Selva Prabhu

Personal information
- Full name: Selva Prabhu Thirumaran
- Born: 28 December 2004 (age 21) Madurai, Tamil Nadu, India

Sport
- Sport: Athletics
- Event: Triple jump
- College team: Kansas State Wildcats
- Coached by: Yoandri Betanzos

Achievements and titles
- Personal best: 17.05 m (2026)

Medal record
Men's athletics
Representing India
Commonwealth Games
| Bronze medal – third place | 2026 Glasgow | Triple jump |
World U20 Championships
| Silver medal – second place | 2022 Cali | Triple jump |

= Selva Prabhu =

Indian triple jumper (born 2004)

Selva Prabhu Thirumaran (born 28 December 2004) is an Indian triple jumper. He won the silver medal in the men's triple jump at the 2022 World U20 Championships, and the bronze medal in the men's triple jump at the 2026 Commonwealth Games.

==Biography==
Selva Prabhu Thirumaran hails from Madurai in Tamil Nadu. He trained under Yoandri Betanzos at the Inspire Institute of Sports in Ballari. He won gold medals at the 2022 Khelo India Youth Games and the U20 Federation Cup, and silver medals at the Inter-University Championships and the Khelo India University Games.

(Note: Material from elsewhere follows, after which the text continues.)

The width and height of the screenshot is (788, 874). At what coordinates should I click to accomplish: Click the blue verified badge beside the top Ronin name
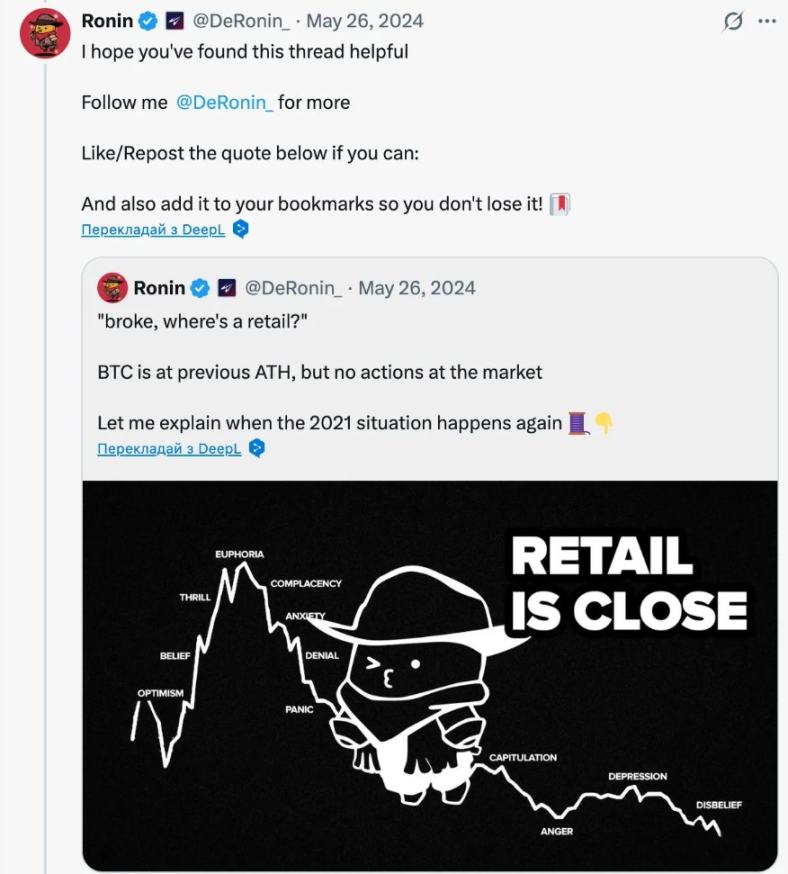pyautogui.click(x=147, y=21)
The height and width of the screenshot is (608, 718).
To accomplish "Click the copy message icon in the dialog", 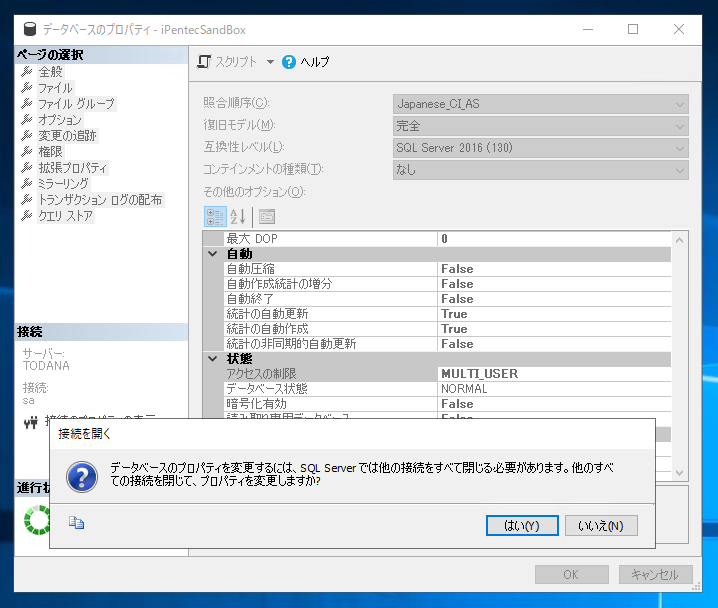I will click(76, 522).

In the men's triple jump at the 2022 World U20 Championships in Cali, Selva Prabhu won the silver medal with a personal best jump of 16.15 m. He registered a new personal best and set an Indian junior national record of 16.78 m at the Venizelia-Chania International Meet in Greece in 2023, which moved him into the top-ten on the Indian all-time list. Later that year, he became the first Indian to be named Asian Under-20 Male Athlete of the Year by Asian Athletics Association (AAA).

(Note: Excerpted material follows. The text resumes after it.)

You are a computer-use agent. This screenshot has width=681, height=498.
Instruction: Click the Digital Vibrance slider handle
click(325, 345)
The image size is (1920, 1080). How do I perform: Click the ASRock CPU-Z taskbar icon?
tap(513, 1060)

In January 2026, competing for Kansas State University in the United States, Selva Prabhu jumped 16.49 m to win the Thane Baker athletics meet in Manhattan, Kansas. In March 2026, he finished second at the 2026 NCAA Division I Indoor Championships held at Fayetteville, Arkansas, with a personal best 17.05 m. On 12 June, he registered his outdoor season's best of 16.92 m to win the triple jump title at the 2026 NCAA Division I Outdoor Championships in Eugene, Oregon. On 1 August 2026, he won the bronze medal in the men's triple jump event at the 2026 Commonwealth Games in Glasgow, with a best jump of 16.52 m.